"Prayer is an egg./ Hatch out the total helplessness inside." – Rumi (1207-1273)

   Across childhood, my night's sleep was preceded by a ceremony you may have practiced yourself. Kneeling by my bed, my father towering above me, I spoke the old refrain: "Now I lay me down to sleep…"

   When my daugther was a child she would end with a catch-all sentence. Sweeping her hand in a wide arc she would intone: "God bless everyone in the whole wide world."

  Woman in the woods 1  If "prayer is an egg," can you hatch it by reciting words drained of meaning by repetition? What are the truest prayers that walk through your heart in your most private moments? 

    What prayers rise up on their own – so powerful that they travel through you like an unstoppable wind?

    Carol Ann Duffy described this wind when she wrote: "Some days, although we cannot pray, a prayer/ utters itself. So, a woman will lift/ her head from the sieve of her hands and stare/ at the minims sung by a tree, a sudden gift."

   What is the difference between your inner and outer prayer life? What sermons do you preach to yourself and how do they affect your life?

   Jesus warned against public prayers spoken to impress others. As my understanding of God has changed so have my private prayers. If, as Jesus says, God already knows your prayers then you can offer gratitude.

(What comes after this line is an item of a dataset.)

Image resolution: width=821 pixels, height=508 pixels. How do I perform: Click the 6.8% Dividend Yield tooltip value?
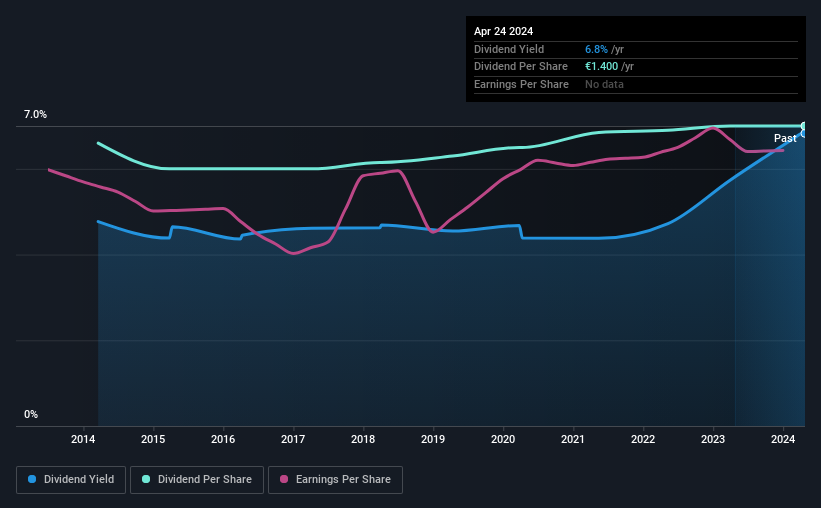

   Rumi wrote "Hatch out the total helplessness inside." It is your humility that awakens Love's energy. 

   That is why my prayers include the hope that you and I, in our ministering, will first acknowledge our own wounds. In this way we honor that Love will reach her healing hands into our vulnerability. Only then can we truly help others. 

-Reverend Erie Chapman

Photograph: Erie Chapman

6 responses to “Days 125-129 – Private Prayers”

  1. julie laverdiere Avatar
    julie laverdiere

    Thank you for your thoughts. As I have grown older, I realize life is a prayer, uttered either out loud or in the quiet voice. Both are heard, but the quiet contemplation is the one that is the one where my wounds are quite apparent, then quiet reassurance is given. Grace comes, and the next instructions are given to share that grace.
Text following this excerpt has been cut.